# Neural Networks


Neural networks (NN - Neural Networks) are a collection of chained functions that are applied to some input data. These functions are defined by parameters (weights and biases), stored through tensors.


The input data is a matrix. For an image, the matrix will represent pixel values. For text, each line will probably represent a word. It is important to know that all lines must have the same length, so we will apply padding when necessary.

Each arrow between neurons is a function. The output of that function is the value we find in the new neuron, which we can see as a "How likely is it that this data that we look at has X feature?". How do we combine multiple functions?

$N = \sum_{i = 0}^n w_i * x_i + b$

where:
- $w_i$ is the weight for each node i
- $x_i$ is the value in each node i
- $b$ is the bias for the current layer

# Convolutional Neural Network (CNN)

[A Convolution Visualiser](https://ezyang.github.io/convolution-visualizer/)

Dense Neural Networks learn features in the positions in the training set, so it works for centered images, as symmetrical as possible. If it is trained on a picture of an animal on the left side of the image, it will probably learn to recognize the eyes, ears, and nose, but only as long as it is on that side. If we rotate the image horizontally, it will most likely not be recognized.

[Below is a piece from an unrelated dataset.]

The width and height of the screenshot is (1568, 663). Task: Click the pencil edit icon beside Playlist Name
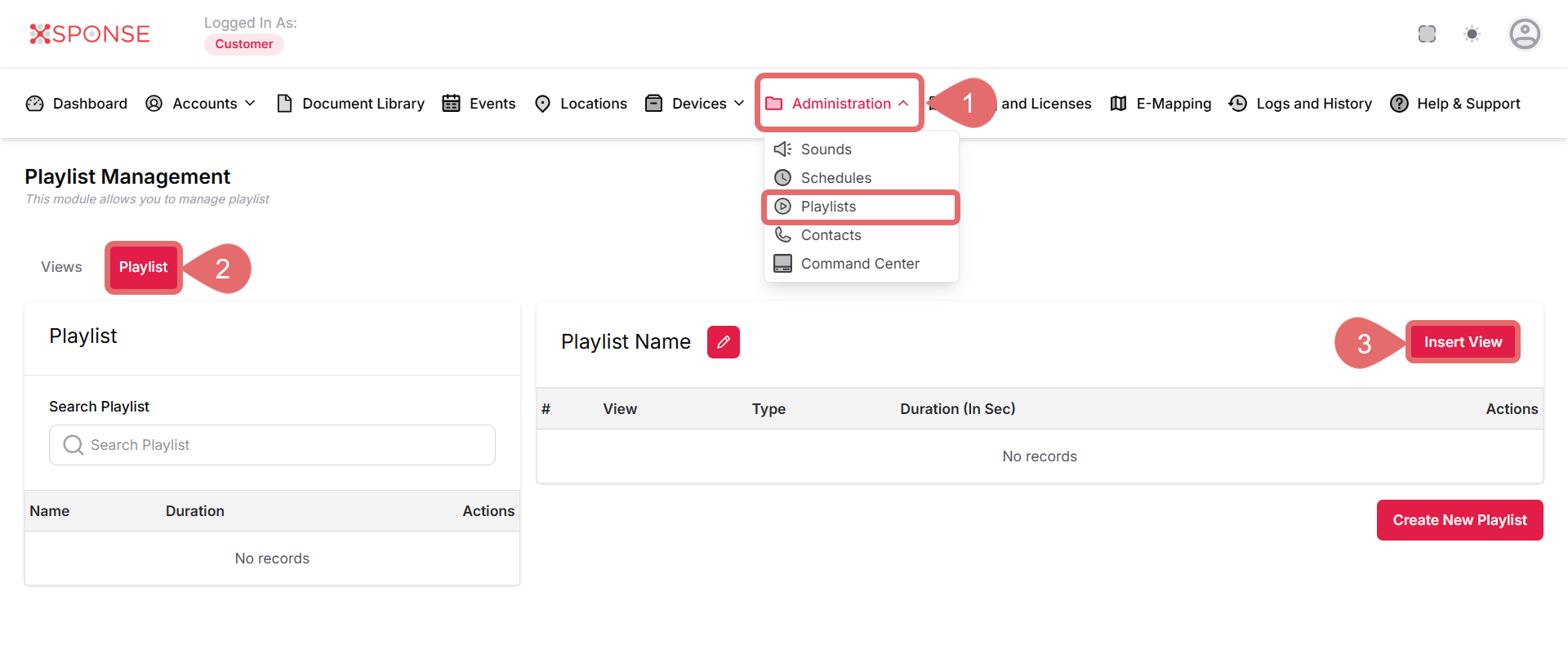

This happens because the model learns the features in the position it is in.

To solve this problem, we can use CNNs. A CNN learns what a feature in an image looks like, without linking it to a position. It creates an _output feature map_ for each feature and searches for it with a sliding window.

## CNNs for text classification

CNNs for text classification were first introduced in [Convolutional Neural Networks for Sentence Classification](https://aclanthology.org/D14-1181.pdf). This is the architecture that we will use in this lab.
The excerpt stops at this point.